Gode di poteri trasformisti paragonabili a quelli di Barbapapà. Quando ci capita per sventura che la Bubi dorma con noi, l’unmetroeottantasei del Papais riesce a comprimersi in una superficie infinitesimale. La sua schiena si trasforma in un morbido cuscino, solo perché l’isterica non apprezza il suo petto peloso. L’intero suo corpo diventa un sacco da boxe per parare i colpi notturni della tenera creatura.

E’ l’unico in grado di competere con la logorrea della Bubi. Durante le sue crisi tipiche da duenne, lui soltanto riesce a farla ragionare con il solo potere delle parole senza ricorrere agli svariati mezzi di coercizione che tenterebbero la mamma.

E’ capace di passare dallo stato solido a quello liquido in pochi secondi. E’ sufficiente la magica formula, che ormai la Bubi sa usare benissimo e perfettamente a proposito: “Papais, sei un uomo bellissimo”. Il Patato non ha ancora affinato le sue tecniche, ma sono sicura che presto ci riuscirà anche lui.

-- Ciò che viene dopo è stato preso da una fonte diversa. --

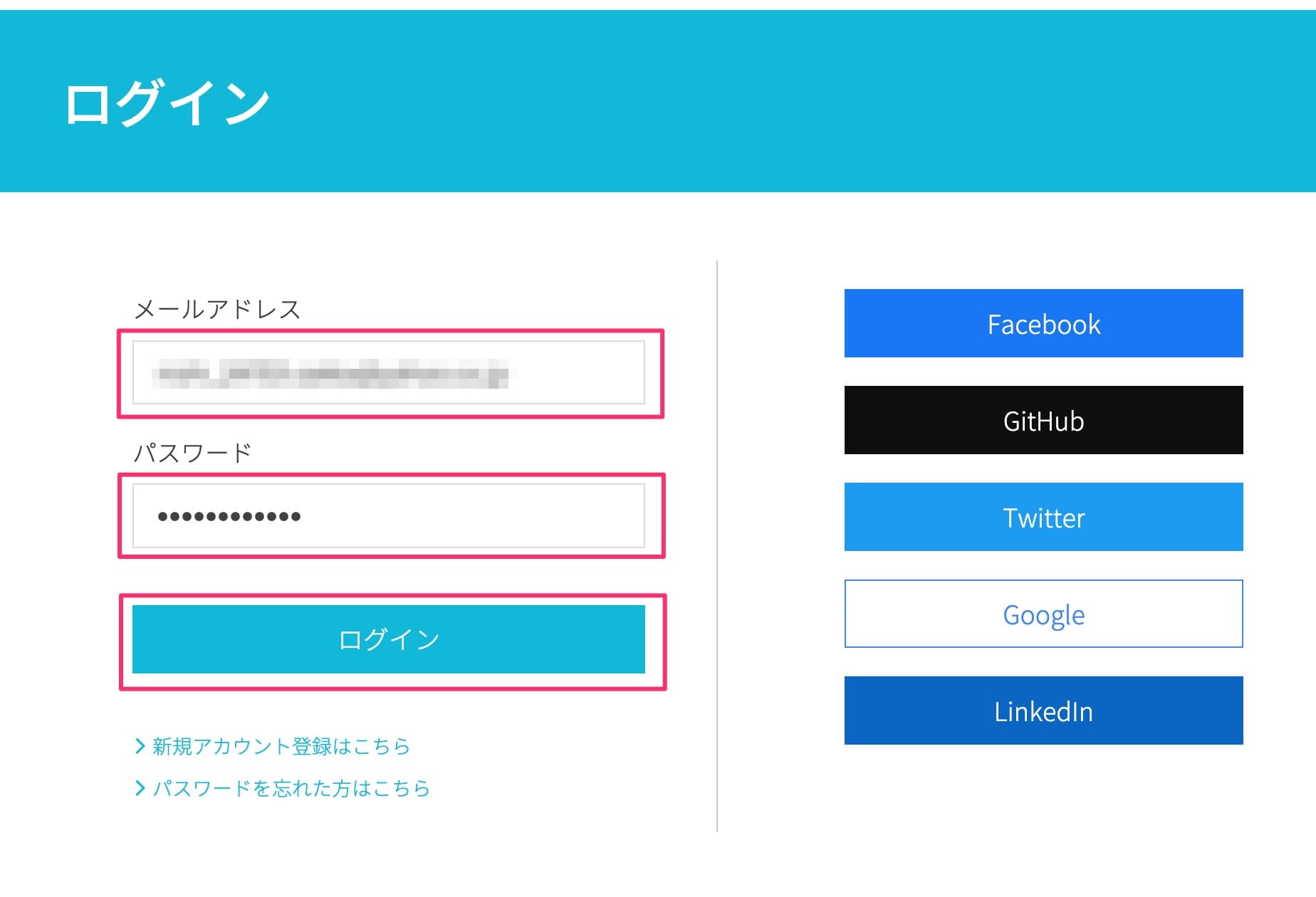Focus the パスワード entry box
This screenshot has height=897, width=1316.
[x=390, y=515]
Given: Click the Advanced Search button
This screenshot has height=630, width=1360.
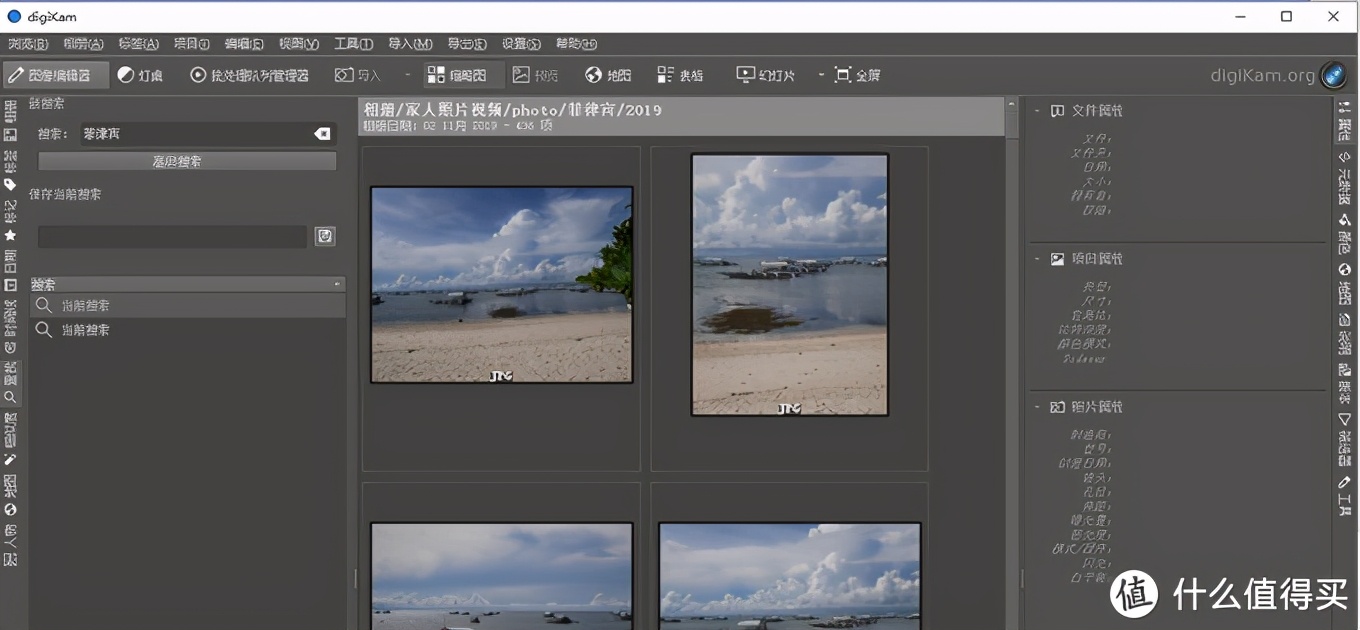Looking at the screenshot, I should 187,161.
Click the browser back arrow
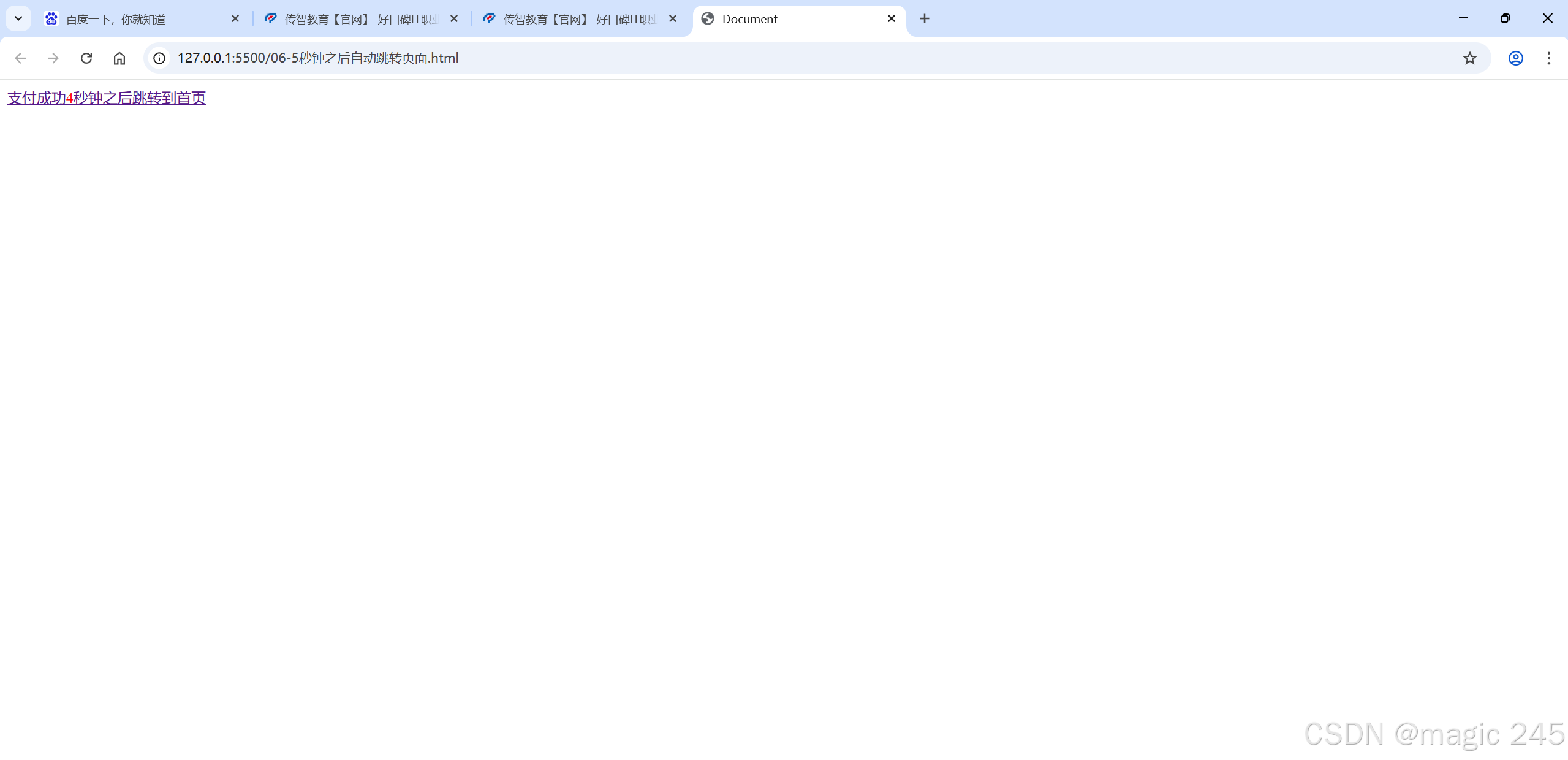This screenshot has width=1568, height=760. pos(20,58)
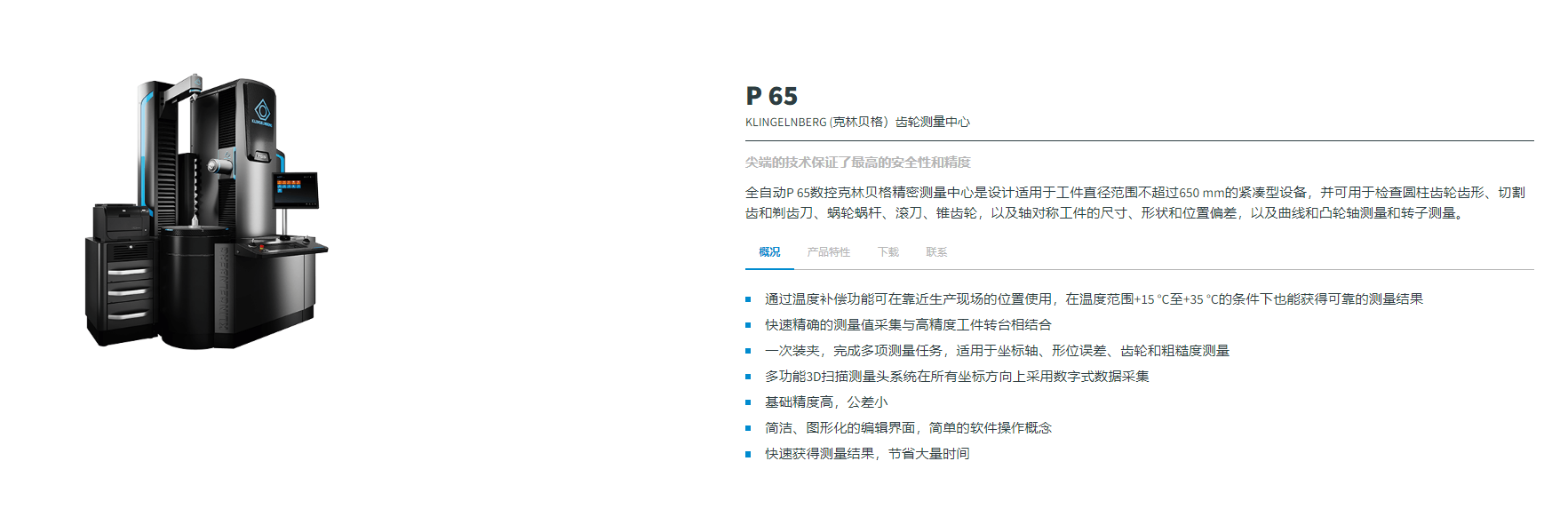Switch to the 产品特性 tab
This screenshot has height=509, width=1568.
coord(828,252)
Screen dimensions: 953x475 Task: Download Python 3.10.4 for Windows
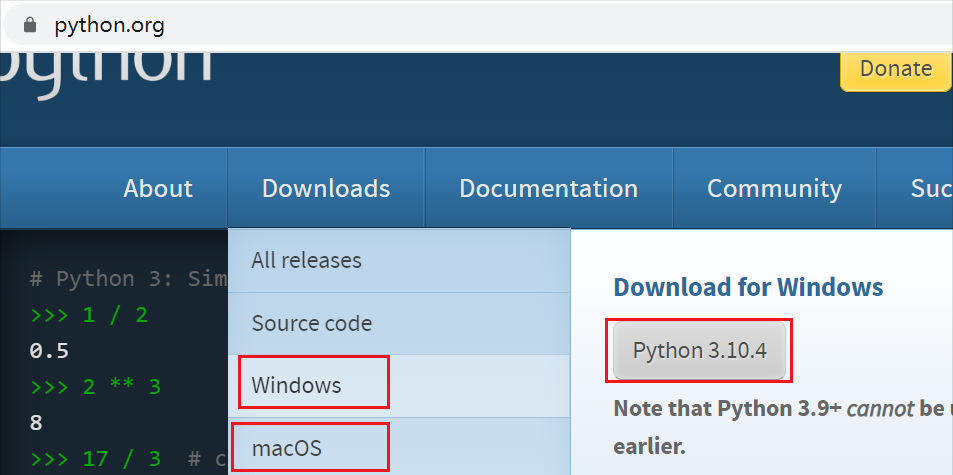pos(700,350)
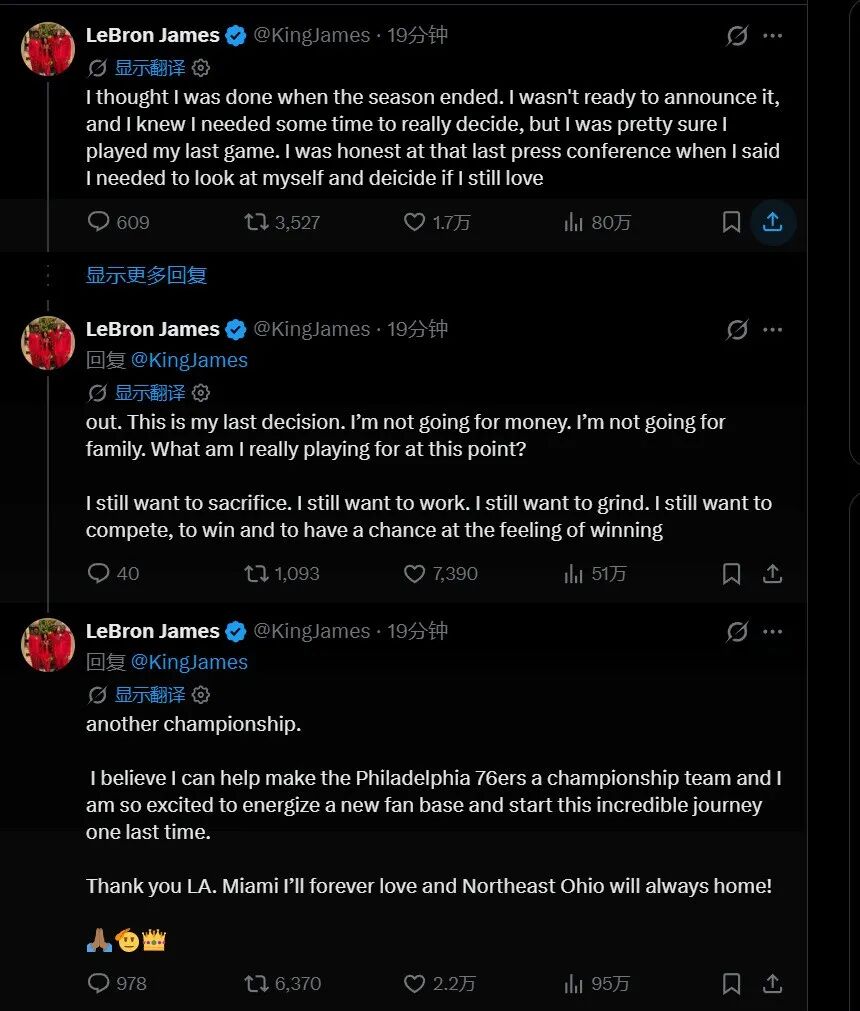
Task: Open LeBron James profile picture on third tweet
Action: pyautogui.click(x=48, y=645)
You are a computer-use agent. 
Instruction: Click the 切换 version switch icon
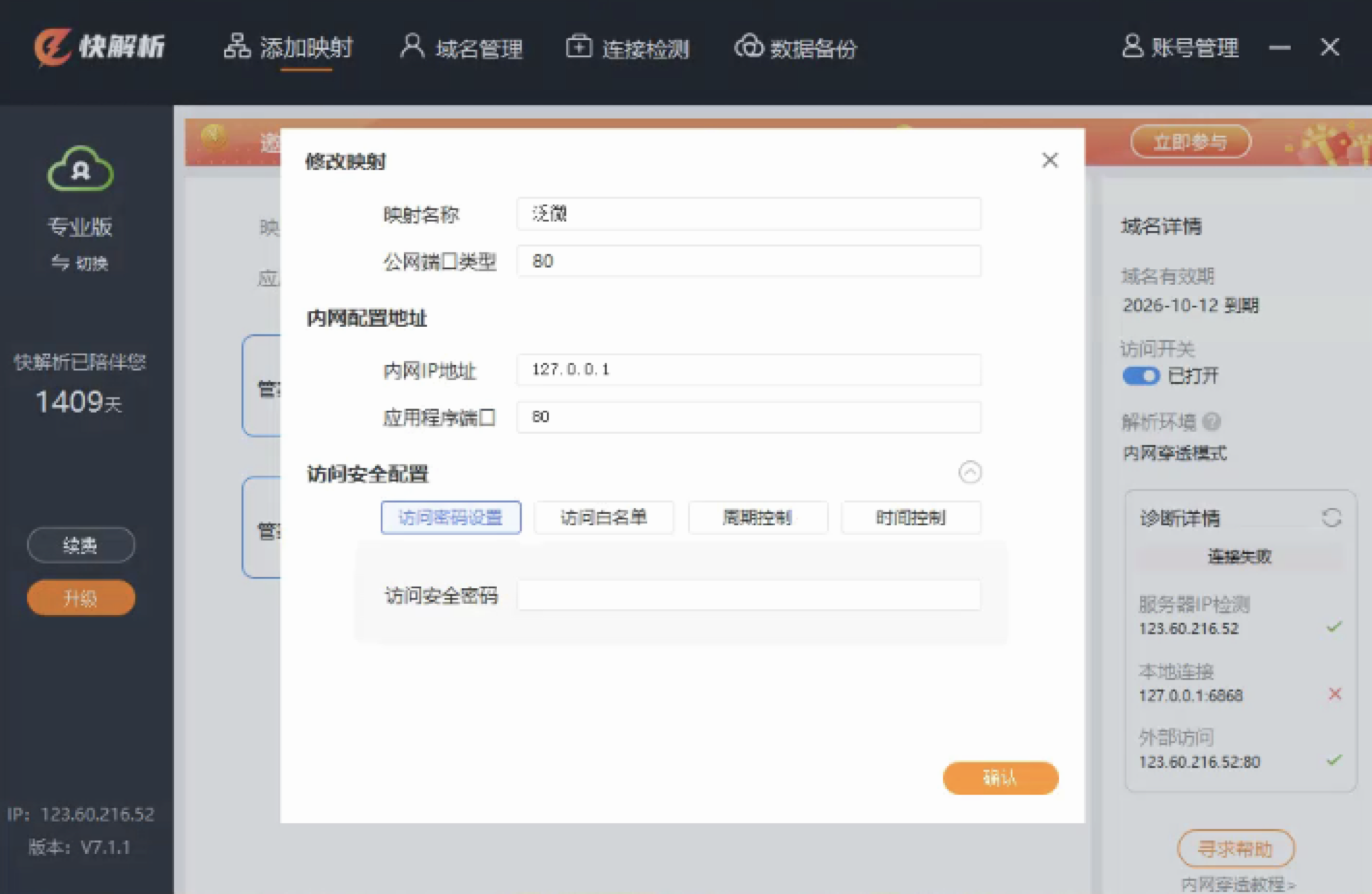(x=61, y=263)
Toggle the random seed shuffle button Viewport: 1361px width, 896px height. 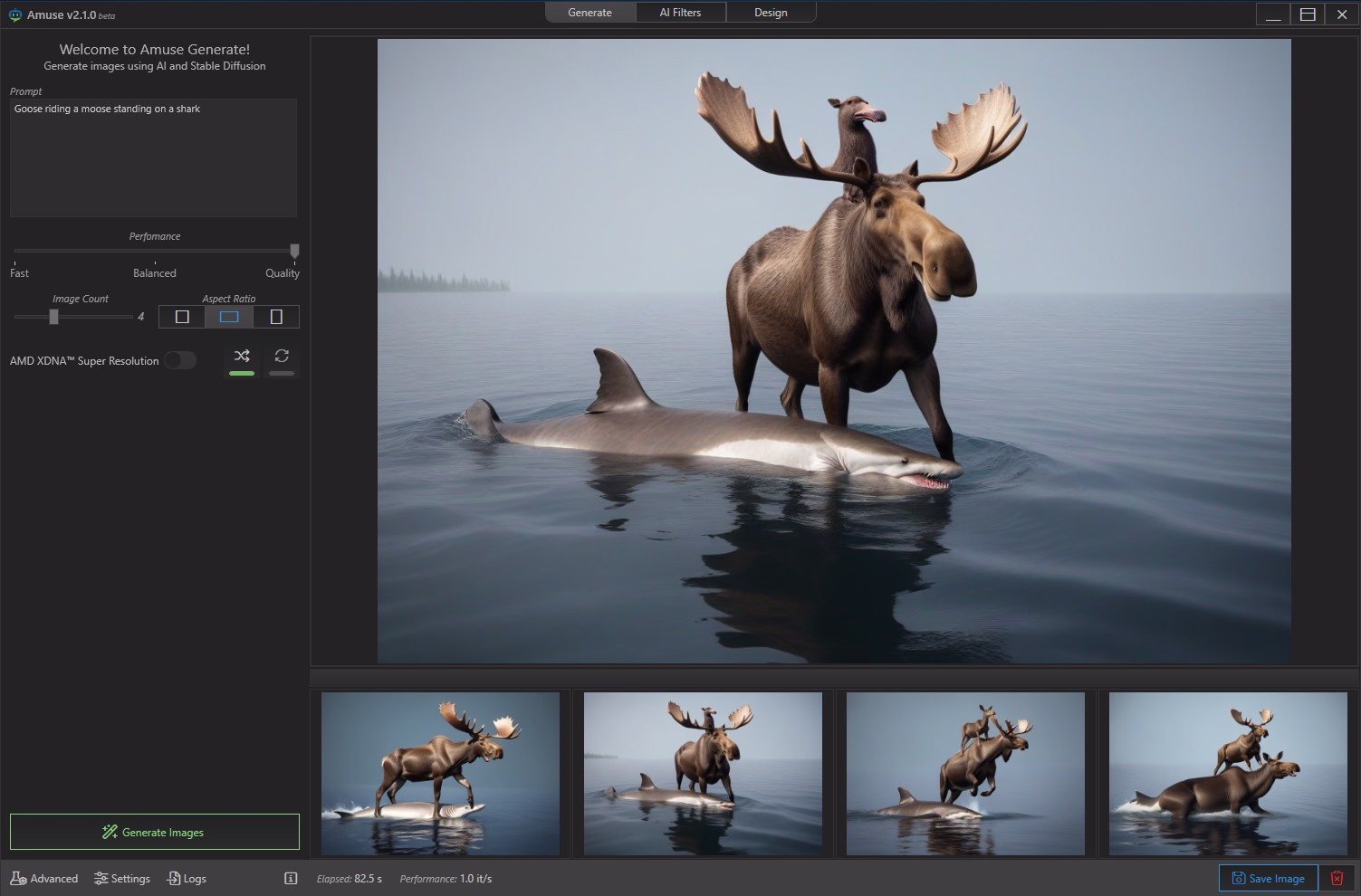[242, 357]
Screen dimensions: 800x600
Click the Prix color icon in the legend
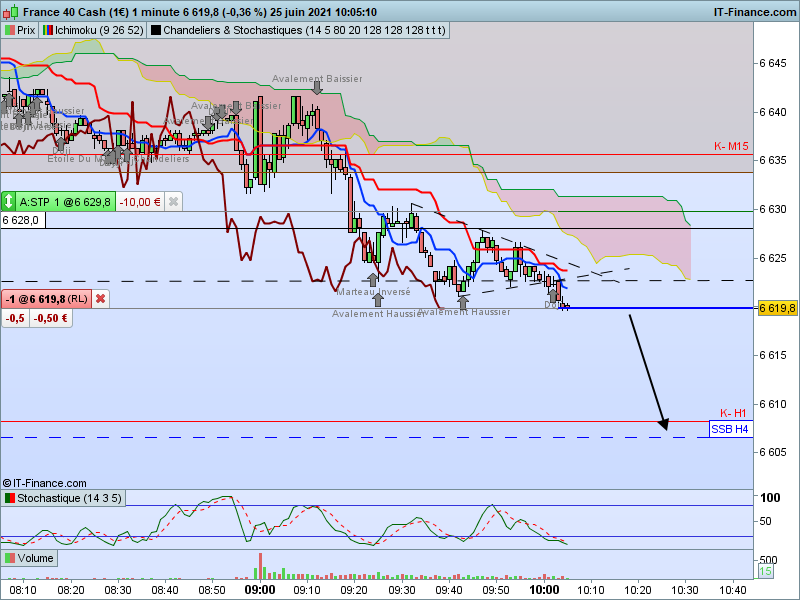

Tra gli strumenti in dotazione con la tenuta da supereroe credo ci siano:

  • una bacchetta magica. Quando la cucina sembra sopravvissuta a un disastro nucleare e io balbetto un “pulirò domani” prima di collassare sul letto, il Papais me la fa trovare magicamente a posto la mattina dopo (lo so che non ha la bacchetta, santo di un uomo, si sveglia prima dell’alba per farmi di queste sorprese).
  • un paio di occhiali speciali. Solo questo può permettergli di continuare a farmi complimenti anche quando ho raggiunto il livello massimo di imbarbarimento fisico.
  • dei silenziatori potentissimi che gli permettono di prepararsi per l’ufficio lasciando dormire il resto della famiglia. I Bubini si sveglieranno più pimpanti che mai non appena lui sarà uscito, ma per una mamma esausta anche dieci minuti di sonno in più sono come la manna dal cielo.
  • dei razzi metaforici che gli consentono di innalzarsi oltre le magagne quotidiane. Si sa che solo guardando le cose dall’alto si trovano le soluzioni (e si riesce a ridere).

Me lo sono sposato io, questo super papà, e me lo tengo ben stretto. Tié.